Start of Source excerpt

Every Hindoo priest is a Bramin; but all the Bramins are not priests. Those who expound the Sacred Books take precedence of other Bramins. The highest order of this powerful hierarchy are called Guroos. At stated seasons, these princely Pontiffs travel through their respective districts, to examine seminaries, visit inferior priests, attend great festivals, administer prescribed rites in the temples, or perform solemn ceremonies in the sacred groves. Their retinue and equipage are very magnificent Pioneers precede the splendid procession, to level high places in the roads, and fill up ravines. The lower castes retire to a distance while they pass by, lest their shadows should happen to touch them, or the consecrated air be polluted by inferior breath. The most sanctified among these priests are not only venerated, but absolutely worshipped with low prostration, when they appear in public. Some of them are believed to be incarnated deities. The rajahs, or princes, belong to the warrior caste; but they are restrained and regulated by the High Priests, whom they treat with profoundest reverence. Princes who become holy devotees acquire spiritual rank in addition to their hereditary dignity; but even under such circumstances, they are bound to treat Bramins with deferential humility. It is deemed an act of the highest piety to defend the priesthood from any danger, to bestow alms upon them, or make them heirs of worldly wealth. They are exempted from taxes and from corporeal punishment. To kill a Bramin intentionally is an inexpiable crime, and even to kill one by accident requires to be atoned for by terrible penances. The funeral pile for them must be lighted, as it is for the holiest sacrifices, with fire obtained by the friction of wood from the sacred groves. The obsequies must be solemnized with sacrifices to the Sun and the Planets, consisting of a ram, or a he-goat, without blemish. These ceremonies must be performed in a place previously consecrated by prayer, and sprinkled with holy water.

End of Source excerpt
Start of Stored records

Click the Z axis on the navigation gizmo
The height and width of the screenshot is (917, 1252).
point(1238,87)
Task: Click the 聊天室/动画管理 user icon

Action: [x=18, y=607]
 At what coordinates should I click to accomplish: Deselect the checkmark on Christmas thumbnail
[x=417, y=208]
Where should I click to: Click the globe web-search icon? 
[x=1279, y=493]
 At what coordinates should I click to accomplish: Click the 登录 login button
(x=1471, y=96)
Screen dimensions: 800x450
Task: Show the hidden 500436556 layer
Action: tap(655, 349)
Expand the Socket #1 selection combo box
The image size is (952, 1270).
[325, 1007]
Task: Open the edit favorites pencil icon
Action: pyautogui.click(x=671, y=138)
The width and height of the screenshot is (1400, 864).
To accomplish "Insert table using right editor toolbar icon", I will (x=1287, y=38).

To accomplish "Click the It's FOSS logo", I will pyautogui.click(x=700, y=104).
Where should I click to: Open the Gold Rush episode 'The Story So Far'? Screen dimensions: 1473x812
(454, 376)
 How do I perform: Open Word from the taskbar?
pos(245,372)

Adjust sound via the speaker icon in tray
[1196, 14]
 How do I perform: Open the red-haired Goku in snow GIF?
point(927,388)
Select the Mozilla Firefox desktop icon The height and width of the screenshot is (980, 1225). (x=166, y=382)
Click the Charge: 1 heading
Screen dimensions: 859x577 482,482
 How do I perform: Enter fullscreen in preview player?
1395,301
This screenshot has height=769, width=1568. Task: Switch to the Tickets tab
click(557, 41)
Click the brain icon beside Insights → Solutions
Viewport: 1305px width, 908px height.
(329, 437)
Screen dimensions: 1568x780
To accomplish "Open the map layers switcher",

End of Stored records

#### Objective
Translate this sentence from the passage on the Bramin priesthood into Spanish: "Every Hindoo priest is a Bramin; but all the Bramins are not priests." The items have no role in this exercise.

#### The result
Todo sacerdote hindú es un brahmán; pero no todos los brahmanes son sacerdotes.